→ EXERCISE AIM: With the pictures left out, retype exactly the lines below starting at the line that contains "Expand the green" and ending at the line that contains "Viewport: 623px width, 351px".

→ INFORMATION PROVIDED:
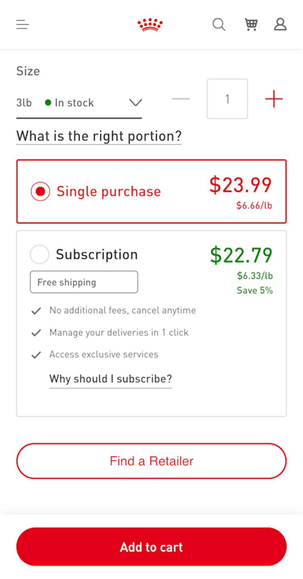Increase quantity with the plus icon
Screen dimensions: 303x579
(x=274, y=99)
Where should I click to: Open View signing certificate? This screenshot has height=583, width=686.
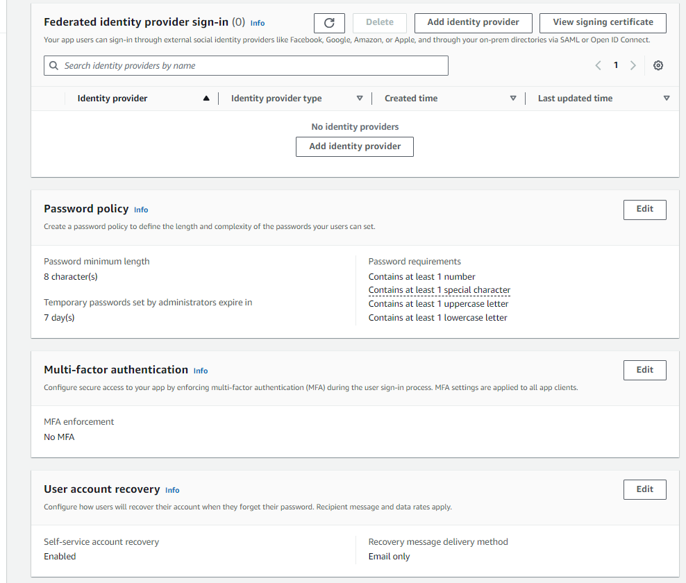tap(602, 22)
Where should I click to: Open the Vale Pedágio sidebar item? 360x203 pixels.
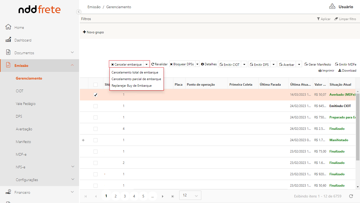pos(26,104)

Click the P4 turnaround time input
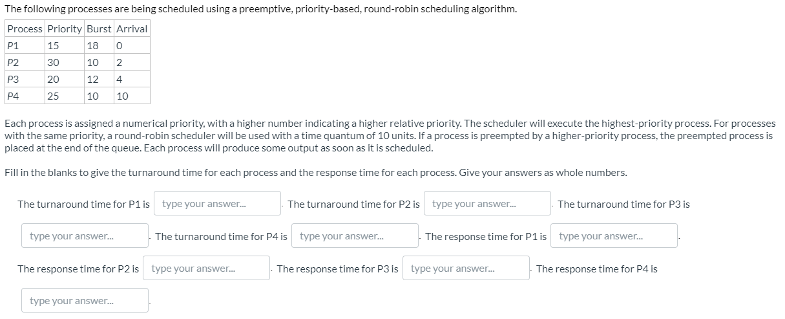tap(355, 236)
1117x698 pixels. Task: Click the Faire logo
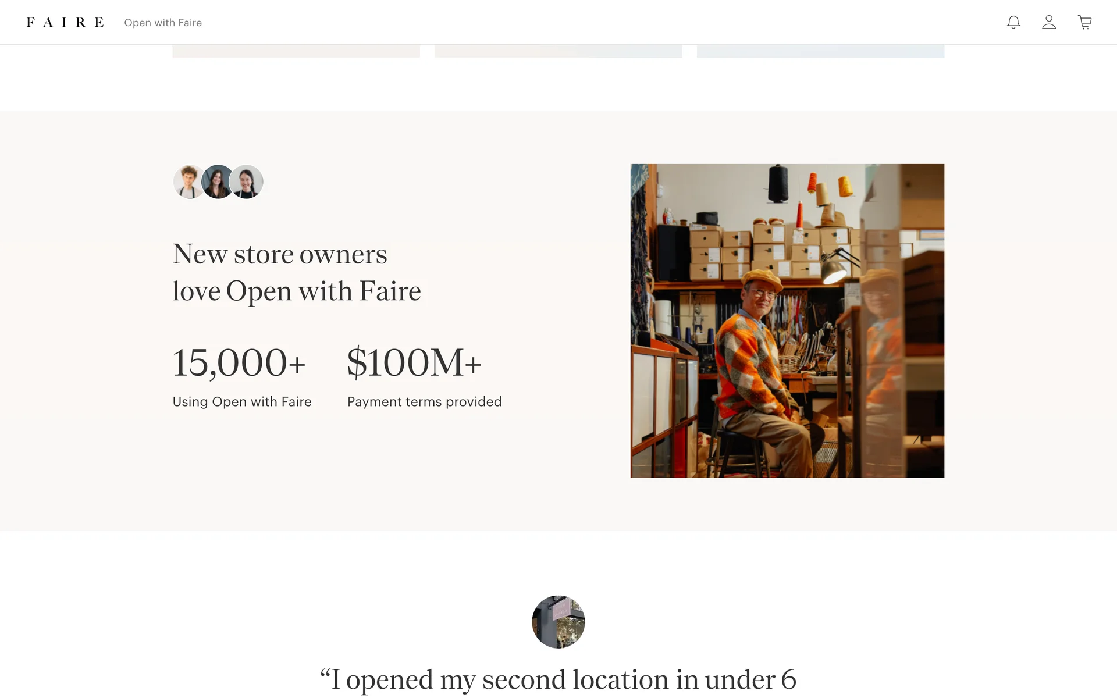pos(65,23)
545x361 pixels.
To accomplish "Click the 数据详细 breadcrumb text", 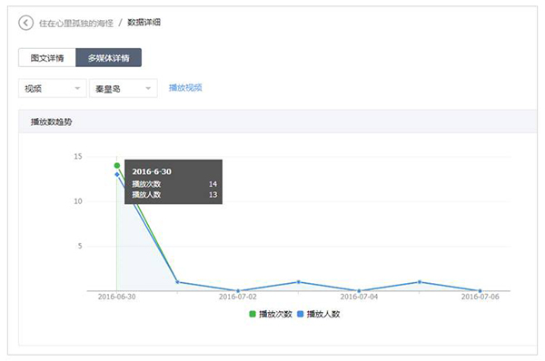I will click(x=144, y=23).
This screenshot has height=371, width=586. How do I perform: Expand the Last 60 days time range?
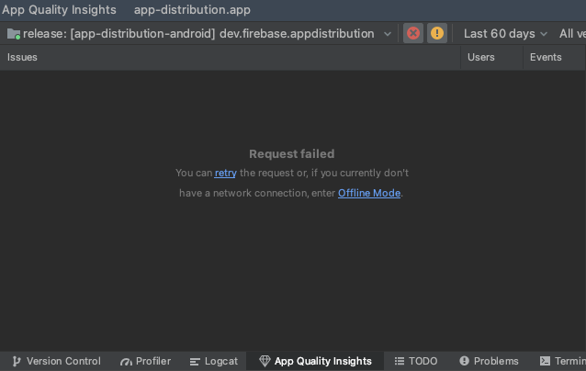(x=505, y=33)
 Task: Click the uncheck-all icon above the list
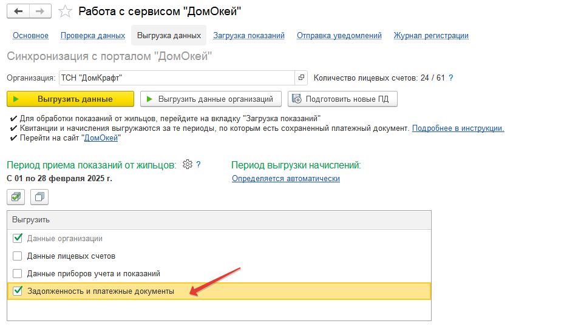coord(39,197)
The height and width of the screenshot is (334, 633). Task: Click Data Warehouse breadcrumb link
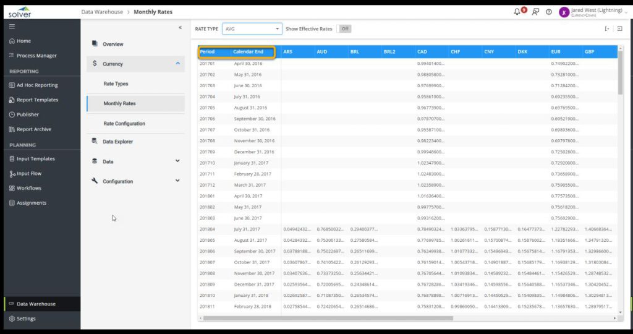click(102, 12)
---
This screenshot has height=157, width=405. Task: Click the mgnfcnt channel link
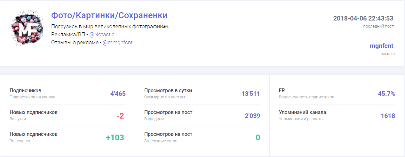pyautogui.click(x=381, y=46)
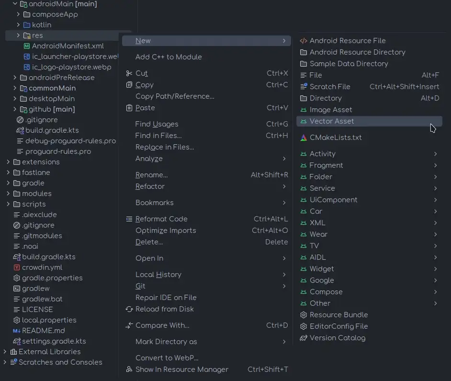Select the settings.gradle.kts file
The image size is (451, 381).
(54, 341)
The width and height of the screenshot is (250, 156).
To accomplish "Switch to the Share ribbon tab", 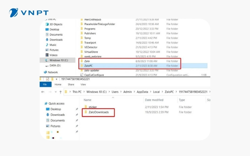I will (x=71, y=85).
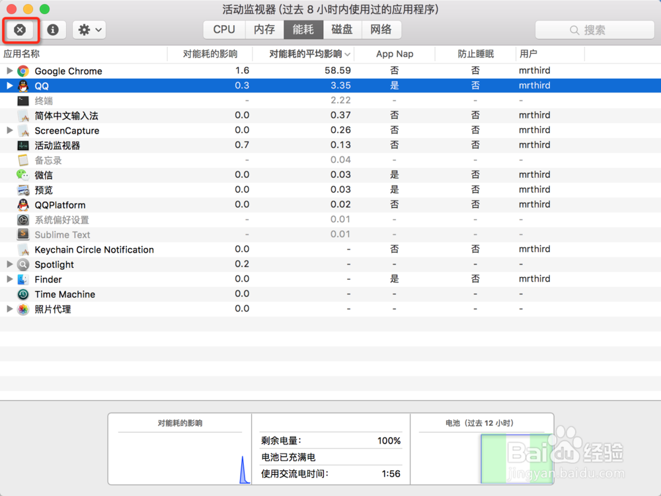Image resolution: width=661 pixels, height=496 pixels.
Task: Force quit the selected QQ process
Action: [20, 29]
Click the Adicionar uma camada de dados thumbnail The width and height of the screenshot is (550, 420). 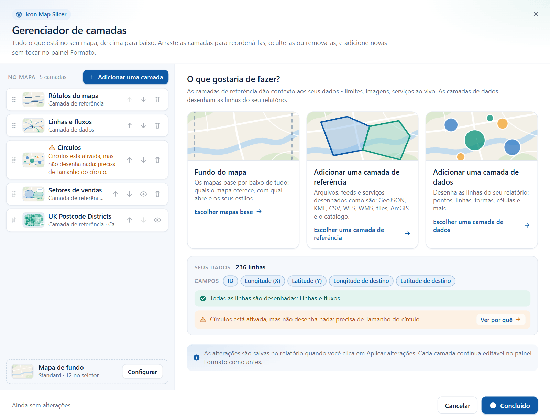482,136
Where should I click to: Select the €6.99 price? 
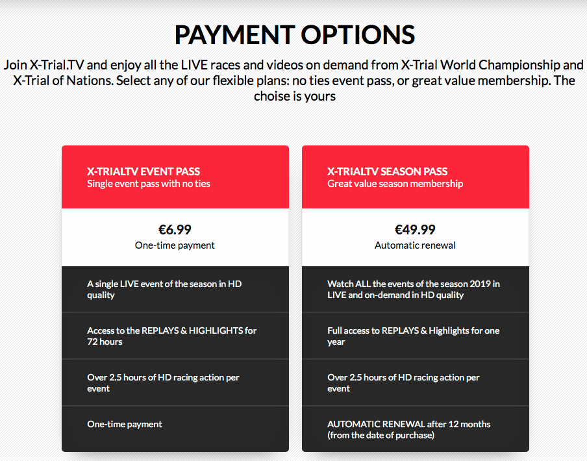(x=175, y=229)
...
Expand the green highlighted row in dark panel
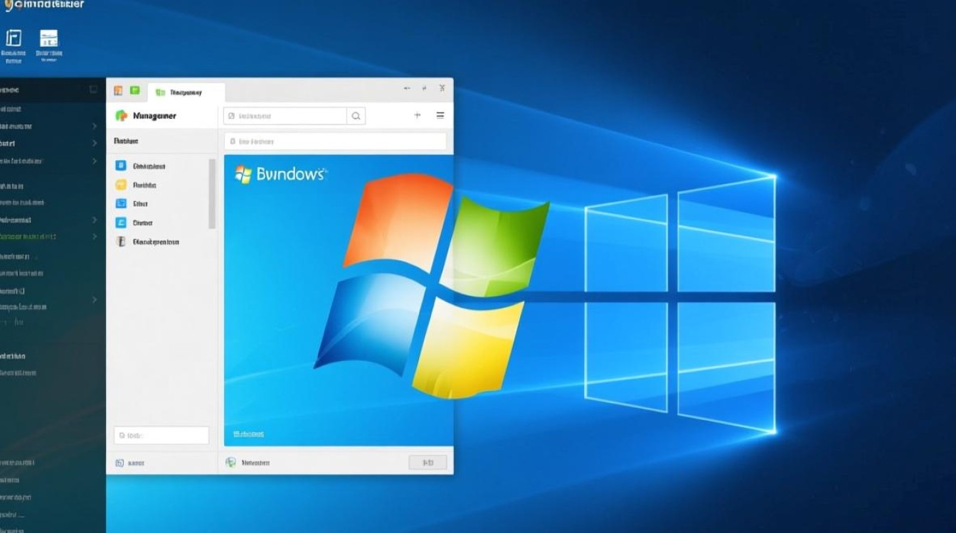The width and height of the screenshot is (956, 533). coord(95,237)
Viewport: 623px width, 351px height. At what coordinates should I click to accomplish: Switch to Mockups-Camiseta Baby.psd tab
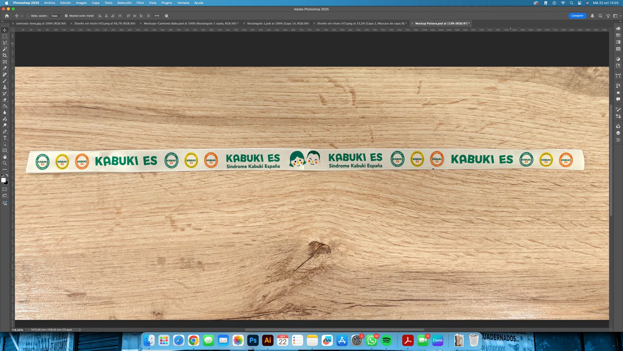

→ RESULT:
Expand the green highlighted row in dark panel
The width and height of the screenshot is (956, 533). coord(95,237)
Viewport: 623px width, 351px height. At what coordinates should I click to accomplish: Switch to Mockups-Camiseta Baby.psd tab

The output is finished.